DATA -
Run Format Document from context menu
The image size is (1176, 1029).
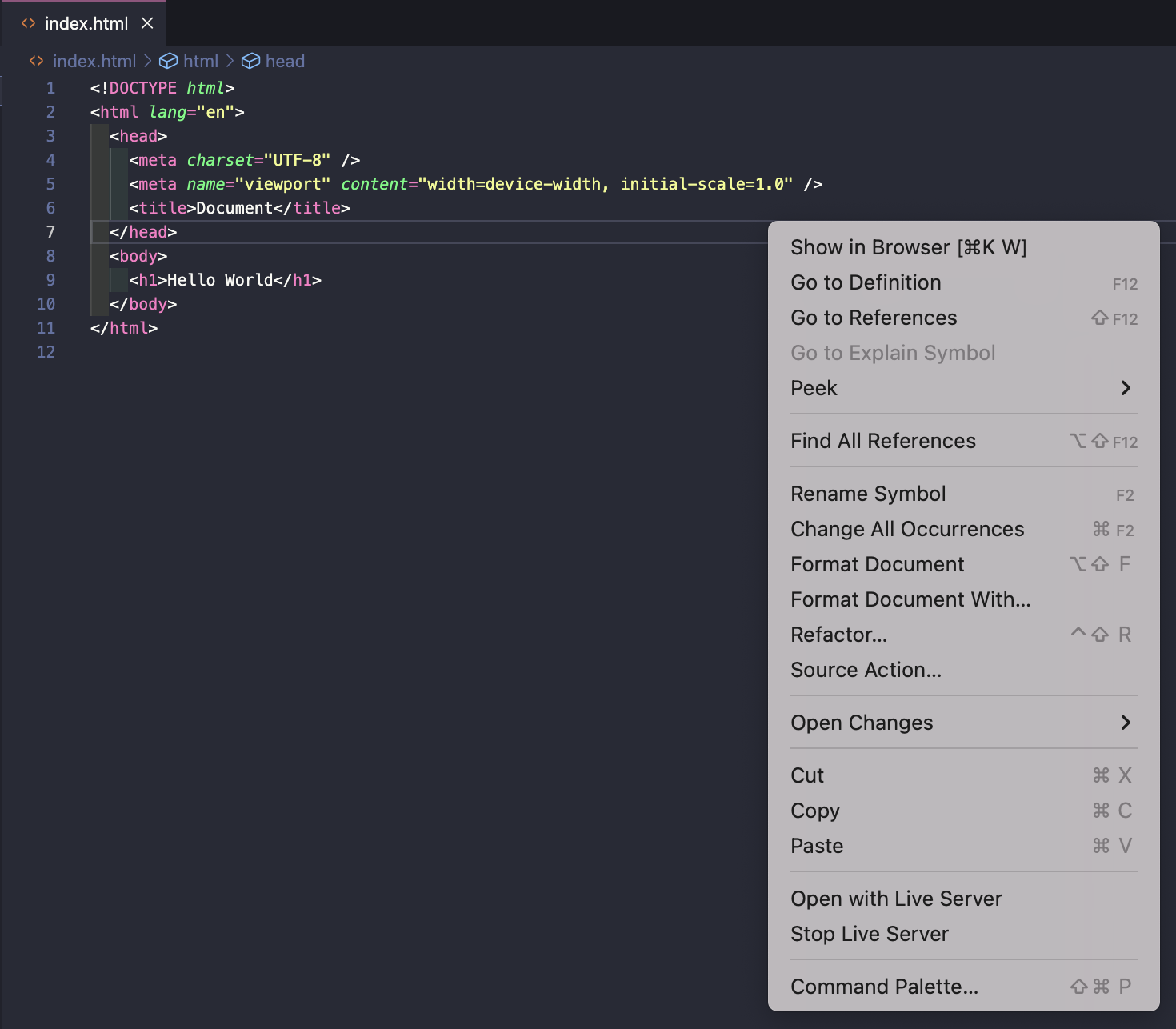(x=877, y=564)
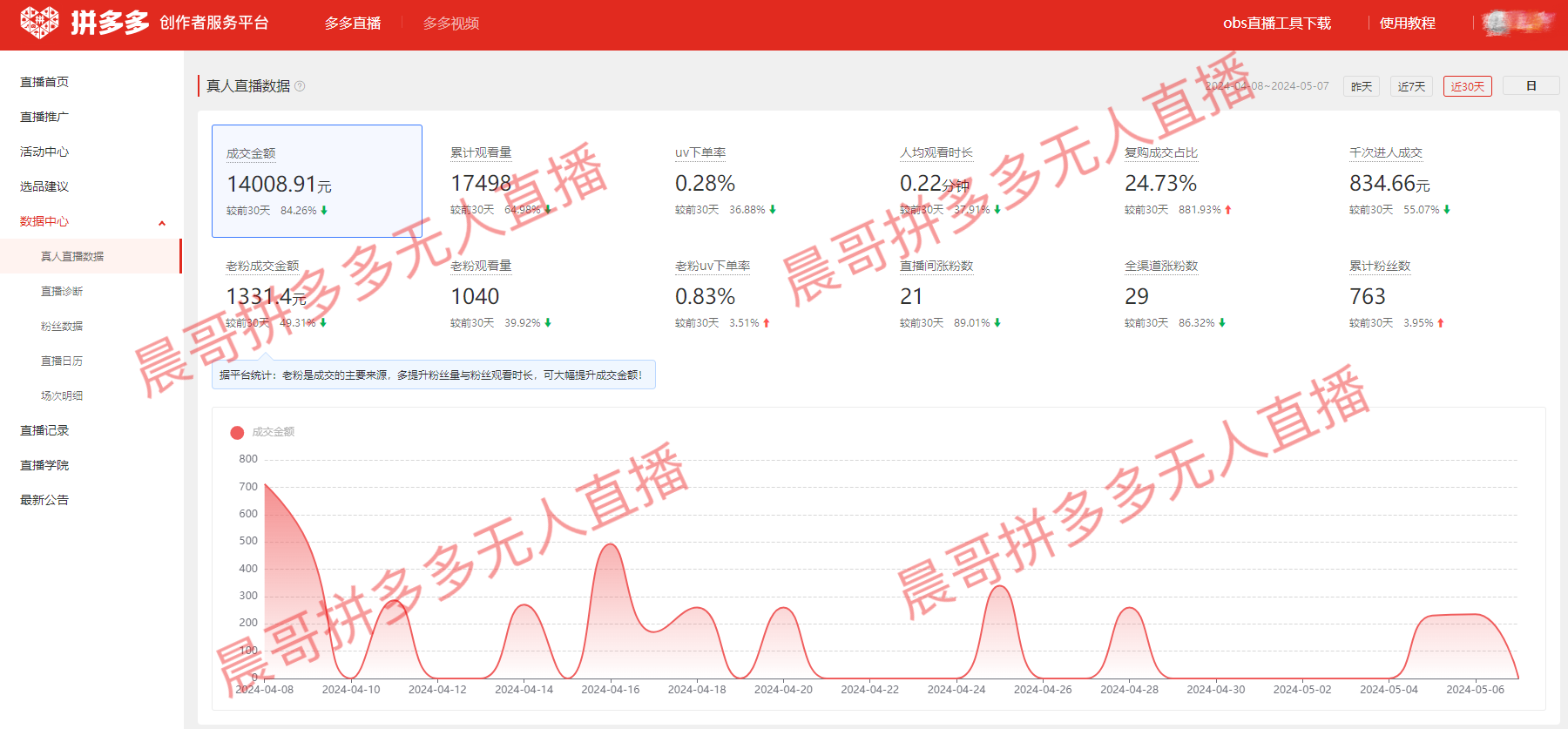Open 场次明细 in the sidebar
Screen dimensions: 1568x729
coord(62,395)
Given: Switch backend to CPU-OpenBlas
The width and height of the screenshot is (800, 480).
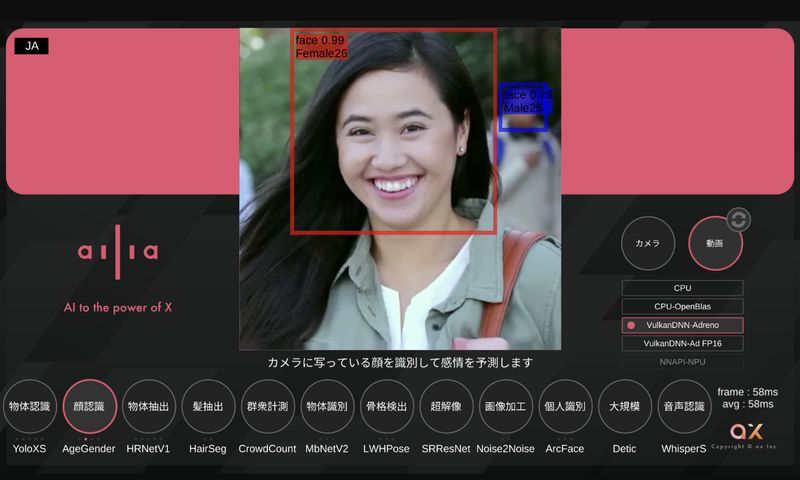Looking at the screenshot, I should [x=682, y=306].
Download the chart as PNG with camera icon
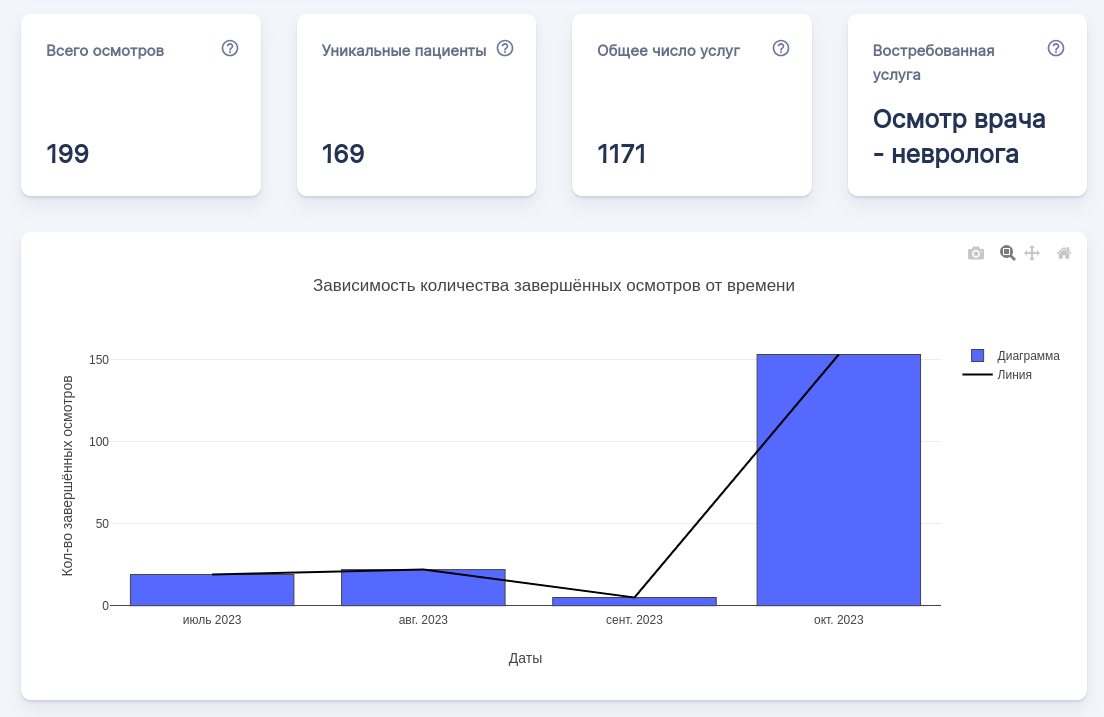Screen dimensions: 1104x717 [x=976, y=254]
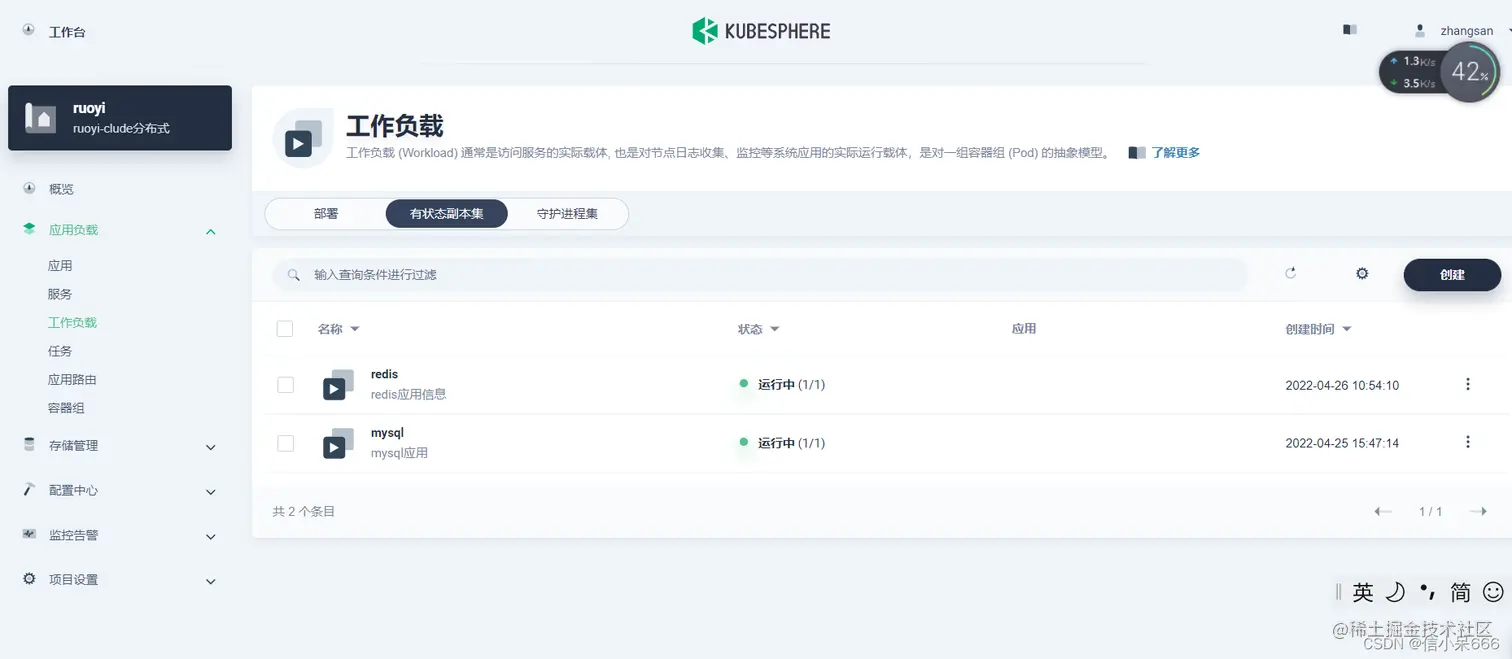This screenshot has height=659, width=1512.
Task: Refresh the workload list
Action: [1290, 273]
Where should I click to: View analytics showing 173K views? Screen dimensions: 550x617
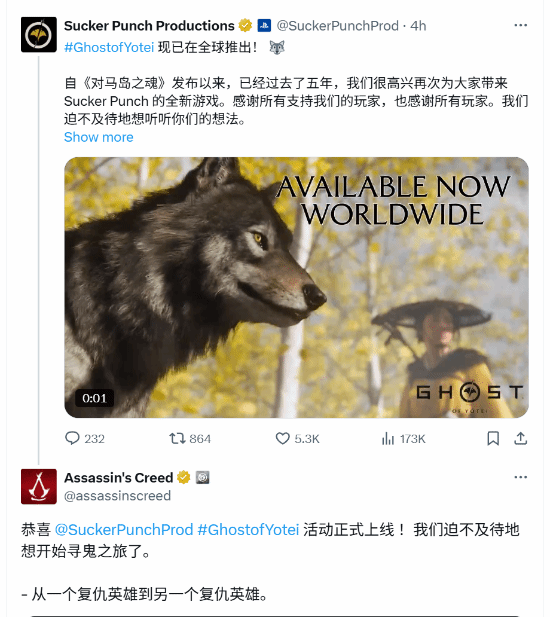[x=403, y=438]
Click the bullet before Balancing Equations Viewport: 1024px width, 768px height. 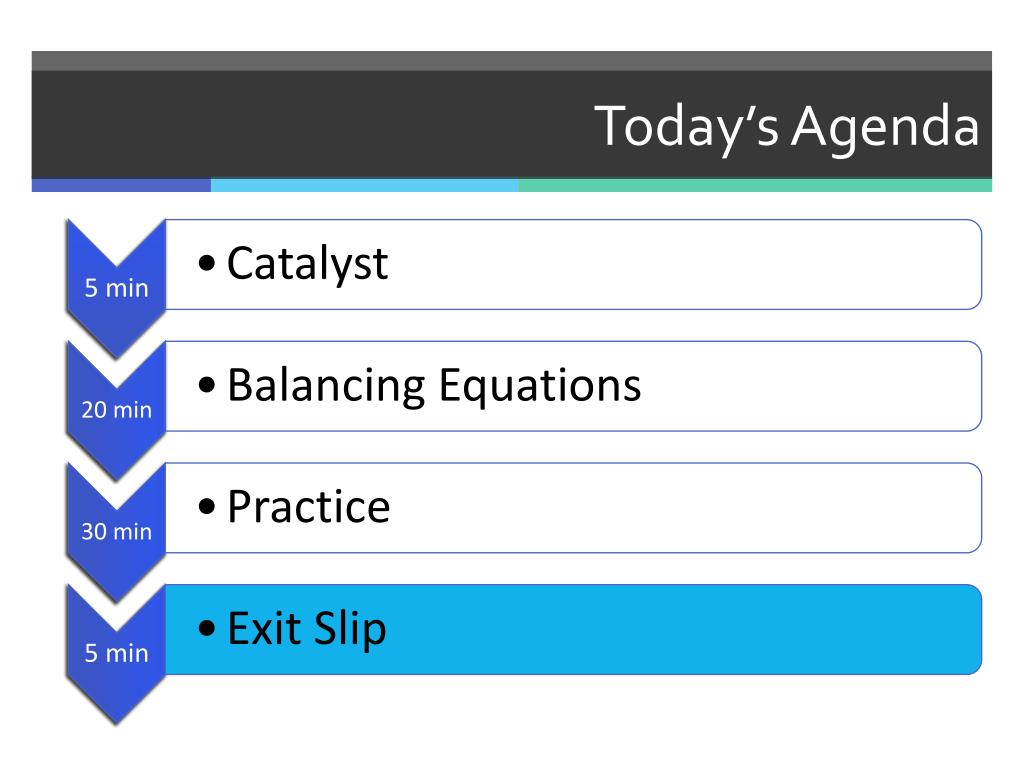tap(206, 385)
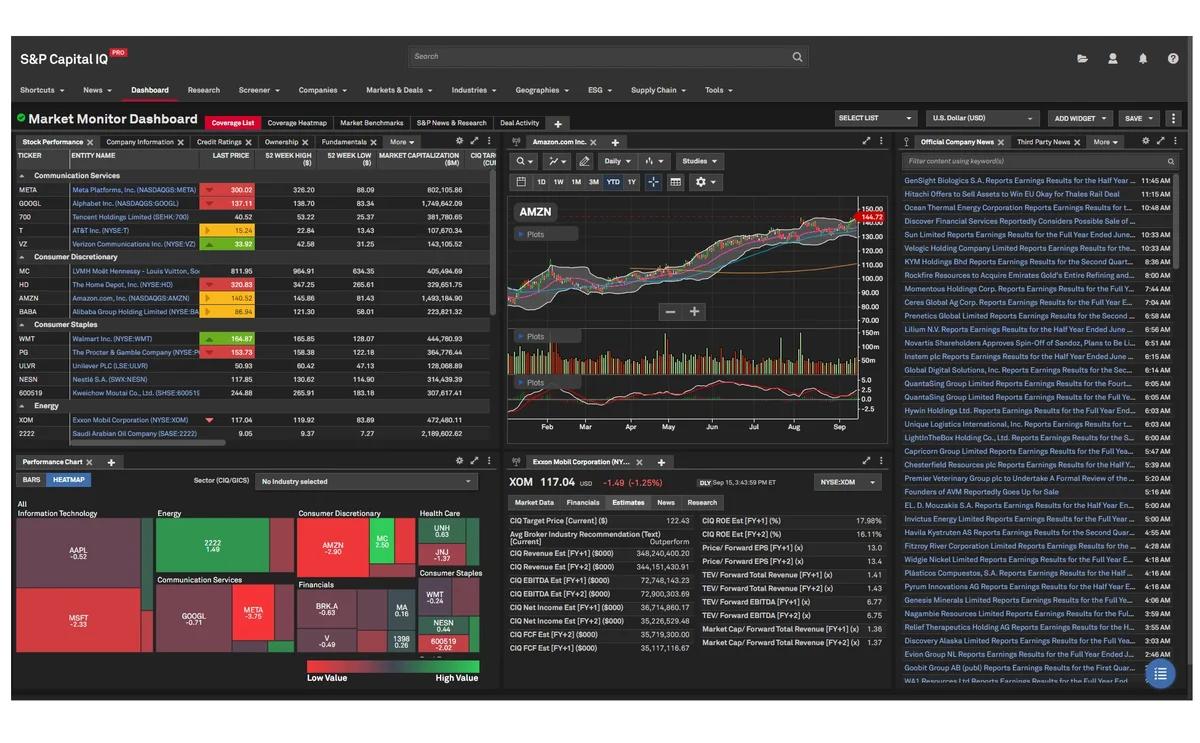Switch chart range to 1Y
Screen dimensions: 1200x743
click(x=631, y=182)
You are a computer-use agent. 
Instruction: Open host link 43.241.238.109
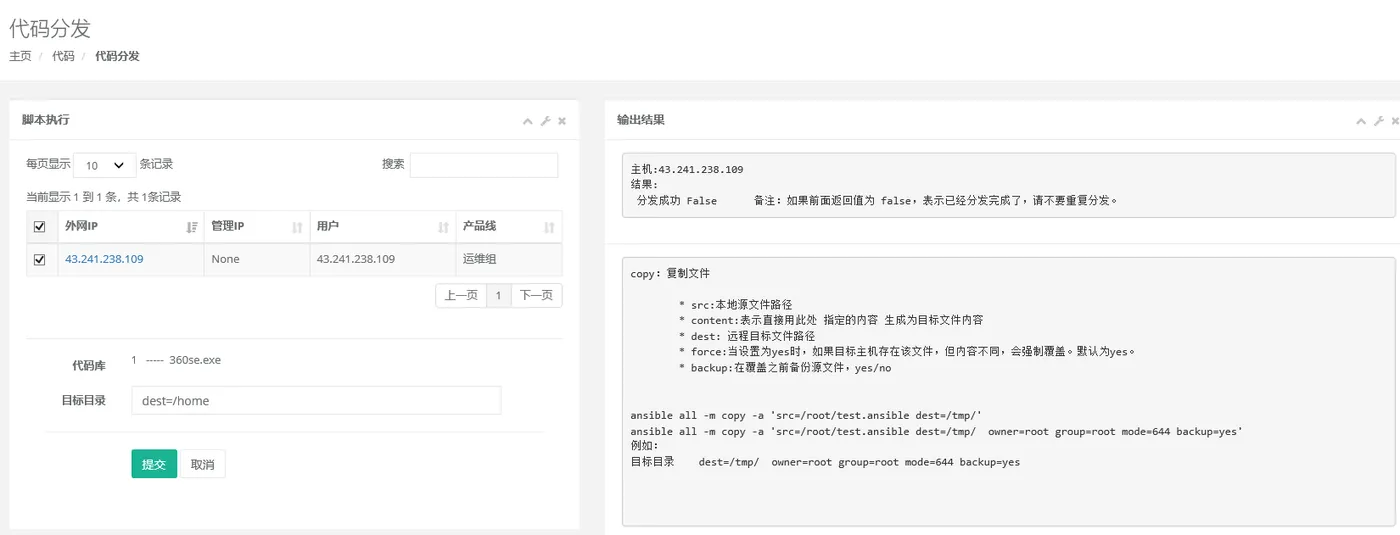coord(104,259)
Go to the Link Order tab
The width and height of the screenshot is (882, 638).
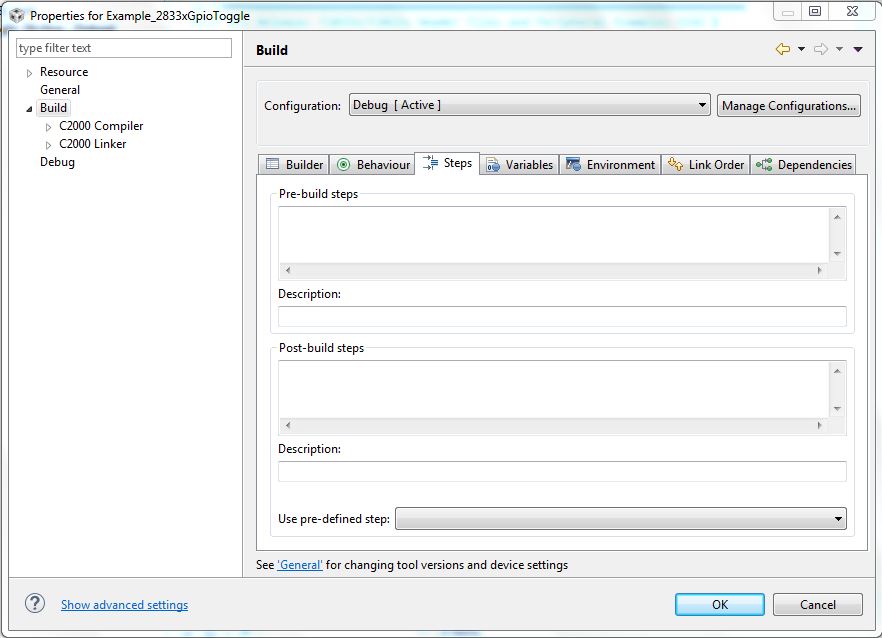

EXERCISE REQUIREMENTS - Quote the entries above from their first line through the line containing "Looking at the", inclusive, reproducing each line precisely and omitting the pictures.

COMPLETE OUTPUT -
Run Format Document from context menu
The image size is (1176, 1029).
(x=877, y=564)
Open 场次明细 in the sidebar
Screen dimensions: 1568x729
coord(62,395)
Given: Switch backend to CPU-OpenBlas
The width and height of the screenshot is (800, 480).
Looking at the screenshot, I should [x=682, y=306].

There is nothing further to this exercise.